DOCUMENT SEGMENT:
▽

[llvm] r361888 - [AArch64][GlobalISel] Select FCMPSri/FCMPDri when comparing against 0.0

Tue May 28 15:52:49 PDT 2019

Author: paquette
Date: Tue May 28 15:52:49 2019
New Revision: 361888

URL: http://llvm.org/viewvc/llvm-project?rev=361888&view=rev
Log:
[AArch64][GlobalISel] Select FCMPSri/FCMPDri when comparing against 0.0

Add support for selecting FCMPSri and FCMPDri when comparing against 0.0, and
factor out opcode selection for G_FCMP into its own function.

Add a test to show that we don't do this with other immediates.

△

INFORMATION GIVEN:
▽

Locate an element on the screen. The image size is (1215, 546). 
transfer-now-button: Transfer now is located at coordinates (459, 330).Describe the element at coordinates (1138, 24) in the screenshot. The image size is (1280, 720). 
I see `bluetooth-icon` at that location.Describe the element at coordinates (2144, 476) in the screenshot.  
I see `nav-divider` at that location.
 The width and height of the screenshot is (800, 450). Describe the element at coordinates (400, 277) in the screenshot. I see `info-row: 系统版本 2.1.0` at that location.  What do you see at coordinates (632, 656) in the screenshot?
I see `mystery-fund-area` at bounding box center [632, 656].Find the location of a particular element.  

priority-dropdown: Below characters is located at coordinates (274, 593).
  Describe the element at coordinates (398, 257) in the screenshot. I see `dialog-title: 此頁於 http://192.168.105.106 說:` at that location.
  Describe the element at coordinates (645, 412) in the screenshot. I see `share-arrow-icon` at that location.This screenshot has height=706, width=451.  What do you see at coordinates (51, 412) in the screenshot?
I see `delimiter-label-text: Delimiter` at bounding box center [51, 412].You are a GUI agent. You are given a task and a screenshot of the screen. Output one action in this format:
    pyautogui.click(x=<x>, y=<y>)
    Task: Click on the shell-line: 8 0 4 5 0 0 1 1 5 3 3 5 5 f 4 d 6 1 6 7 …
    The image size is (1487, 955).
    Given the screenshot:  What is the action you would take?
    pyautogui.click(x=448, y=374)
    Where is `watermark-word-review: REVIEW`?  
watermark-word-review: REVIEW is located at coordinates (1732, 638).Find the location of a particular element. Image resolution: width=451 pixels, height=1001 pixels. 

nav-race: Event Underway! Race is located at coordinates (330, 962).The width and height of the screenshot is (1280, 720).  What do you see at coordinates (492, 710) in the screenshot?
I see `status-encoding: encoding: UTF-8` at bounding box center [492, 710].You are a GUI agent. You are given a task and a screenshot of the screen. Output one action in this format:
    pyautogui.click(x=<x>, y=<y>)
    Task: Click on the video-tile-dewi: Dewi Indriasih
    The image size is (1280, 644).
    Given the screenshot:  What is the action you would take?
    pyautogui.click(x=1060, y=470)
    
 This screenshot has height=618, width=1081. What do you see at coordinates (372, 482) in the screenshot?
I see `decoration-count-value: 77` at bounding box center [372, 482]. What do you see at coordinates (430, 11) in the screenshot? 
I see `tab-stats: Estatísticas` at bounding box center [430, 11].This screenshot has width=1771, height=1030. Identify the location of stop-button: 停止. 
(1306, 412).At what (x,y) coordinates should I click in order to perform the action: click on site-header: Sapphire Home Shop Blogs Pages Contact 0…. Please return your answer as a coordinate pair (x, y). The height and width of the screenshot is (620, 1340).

△

ACTION ITEM A: According to the LLVM commit message, what was factored out into its own function?
ACTION ITEM B: Write a continuation of the LLVM commit message, picking up after its final sentence.
The lines have nothing to do with the LLVM commit message.

OUTPUT A: Opcode selection for G_FCMP.

OUTPUT B:
Differential Revision: https://reviews.llvm.org/D62539

Added:
    llvm/trunk/test/CodeGen/AArch64/GlobalISel/select-fcmp.mir
Modified:
    llvm/trunk/lib/Target/AArch64/AArch64InstructionSelector.cpp

Modified: llvm/trunk/lib/Target/AArch64/AArch64InstructionSelector.cpp
URL: http://llvm.org/viewvc/llvm-project/llvm/trunk/lib/Target/AArch64/AArch64InstructionSelector.cpp?rev=361888&r1=361887&r2=361888&view=diff
==============================================================================

--- llvm/trunk/lib/Target/AArch64/AArch64InstructionSelector.cpp (original)
+++ llvm/trunk/lib/Target/AArch64/AArch64InstructionSelector.cpp Tue May 28 15:52:49 2019
@@ -741,6 +741,20 @@ static unsigned selectFPConvOpc(unsigned
   return GenericOpc;
 }
 
+/// Helper function to select the opcode for a G_FCMP.
+static unsigned selectFCMPOpc(MachineInstr &I, MachineRegisterInfo &MRI) {
+  // If this is a compare against +0.0, then we don't have to explicitly
+  // materialize a constant.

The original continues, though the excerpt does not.